Erst in der vergangenen Saison hatte die Stiftung Schleswig-Holsteinische Landesmuseen Schloss Gottorf ihr Vermittlungskonzept für das Globushaus und den Garten modernisiert – dank einer umfangreichen Partnerschaft mit den Sparkassen in Schleswig-Holstein. Seit Jahren unterstützen die Sparkassen die Modernisierung der Vermittlungsformen in den Landesmuseen der Stiftung Schloss Gottorf. „Die Sparkassen begleiten die Stiftung Schleswig-Holsteinische Landesmuseen gerne auf ihrem innovativen Weg. Moderne Vermittlungstechnik macht einen Museumsbesuch zu einem noch spannenderen Erlebnis und ermöglicht Einblicke, die man auf anderem Wege so nicht bekommen würde. Gemeinsam haben wir uns vorgenommen, sukzessiv alle zur Stiftung gehörenden Museen mit Audioguides und weiteren Medien auszustatten“, so Gyde Opitz, Leiterin des Bereichs Gesellschaftliches Engagement beim Sparkassen- und Giroverband.

Und der Erfolg der Modernisierung hat nicht lange auf sich warten lassen. Die tatsächlichen Besucherzahlen im Gottorfer Globushaus stiegen 2014 im Vergleich zu 2013 von 9.061 auf 12.287 an. Das macht ein sattes Plus von 35 %.

An 18 Stationen gibt es Informationen zum Barockgarten, spannende Geschichten zur Entstehung, zum Erbauer der Gartenanlage und zur historischen und gegenwärtigen Bepflanzung.
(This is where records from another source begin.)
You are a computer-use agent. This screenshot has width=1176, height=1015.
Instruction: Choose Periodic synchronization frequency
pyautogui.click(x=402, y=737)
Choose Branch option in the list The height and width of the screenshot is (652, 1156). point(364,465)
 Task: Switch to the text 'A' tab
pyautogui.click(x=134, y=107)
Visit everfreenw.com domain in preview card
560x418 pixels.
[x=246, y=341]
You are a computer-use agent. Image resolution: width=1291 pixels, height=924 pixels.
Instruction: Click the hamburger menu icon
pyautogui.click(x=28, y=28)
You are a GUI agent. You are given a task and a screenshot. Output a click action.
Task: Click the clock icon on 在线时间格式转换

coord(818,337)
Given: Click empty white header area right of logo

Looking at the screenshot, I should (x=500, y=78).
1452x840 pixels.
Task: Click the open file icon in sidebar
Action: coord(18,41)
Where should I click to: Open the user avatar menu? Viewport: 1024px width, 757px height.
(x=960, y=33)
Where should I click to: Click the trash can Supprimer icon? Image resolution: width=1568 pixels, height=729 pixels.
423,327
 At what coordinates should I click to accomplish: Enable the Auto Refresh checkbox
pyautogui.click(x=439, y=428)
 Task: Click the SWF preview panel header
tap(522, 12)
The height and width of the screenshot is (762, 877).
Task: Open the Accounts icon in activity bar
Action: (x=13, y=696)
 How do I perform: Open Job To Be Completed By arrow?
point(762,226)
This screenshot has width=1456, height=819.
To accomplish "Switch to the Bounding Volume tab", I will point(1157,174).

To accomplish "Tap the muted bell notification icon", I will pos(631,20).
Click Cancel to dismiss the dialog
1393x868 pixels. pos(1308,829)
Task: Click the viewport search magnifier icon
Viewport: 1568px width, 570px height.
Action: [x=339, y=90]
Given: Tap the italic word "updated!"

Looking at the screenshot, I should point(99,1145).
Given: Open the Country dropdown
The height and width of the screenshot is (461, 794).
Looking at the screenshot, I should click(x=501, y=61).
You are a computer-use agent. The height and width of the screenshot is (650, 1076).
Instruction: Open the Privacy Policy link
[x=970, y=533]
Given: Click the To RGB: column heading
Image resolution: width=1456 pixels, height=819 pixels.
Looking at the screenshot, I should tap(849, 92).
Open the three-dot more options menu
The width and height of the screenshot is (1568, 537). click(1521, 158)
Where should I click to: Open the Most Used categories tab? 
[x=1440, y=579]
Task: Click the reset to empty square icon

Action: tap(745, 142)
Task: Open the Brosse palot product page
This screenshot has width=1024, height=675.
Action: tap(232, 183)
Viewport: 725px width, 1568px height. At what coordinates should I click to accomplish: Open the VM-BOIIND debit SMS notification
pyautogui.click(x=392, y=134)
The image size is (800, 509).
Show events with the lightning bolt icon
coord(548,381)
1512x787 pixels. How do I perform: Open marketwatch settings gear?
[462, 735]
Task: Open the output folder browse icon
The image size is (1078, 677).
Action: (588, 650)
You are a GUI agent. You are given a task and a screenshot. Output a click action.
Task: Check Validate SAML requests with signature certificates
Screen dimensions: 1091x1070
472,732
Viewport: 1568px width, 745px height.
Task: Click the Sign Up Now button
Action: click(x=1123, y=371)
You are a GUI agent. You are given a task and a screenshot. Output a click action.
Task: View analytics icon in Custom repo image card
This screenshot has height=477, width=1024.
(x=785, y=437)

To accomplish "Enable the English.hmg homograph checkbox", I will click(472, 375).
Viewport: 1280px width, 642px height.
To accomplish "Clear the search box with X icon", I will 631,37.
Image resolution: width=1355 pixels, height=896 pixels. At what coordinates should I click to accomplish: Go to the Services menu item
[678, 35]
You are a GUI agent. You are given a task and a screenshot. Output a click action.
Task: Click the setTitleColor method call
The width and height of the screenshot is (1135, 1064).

Es werden die Spiegelmonogramme auf der ersten Terrasse erläutert, über den Vorgängerbau des heutigen Globushauses berichtet und die Besucher erfahren, wo die verschwundene Amalienburg gestanden hat.

Besonders wichtig war den Verantwortlichen des Projekts auch, dass es Hinweise auf den Pilzbefall der Buchsbaumhecken und Erklärungen zu Neuanpflanzungen gibt. Denn noch immer werfen Besucher, die von der bedauerlichen Buchsbaumkrankheit nichts wissen, dem Team ums Gottorfs Chefgärtner Ralf Mahnke böse Blicke zu.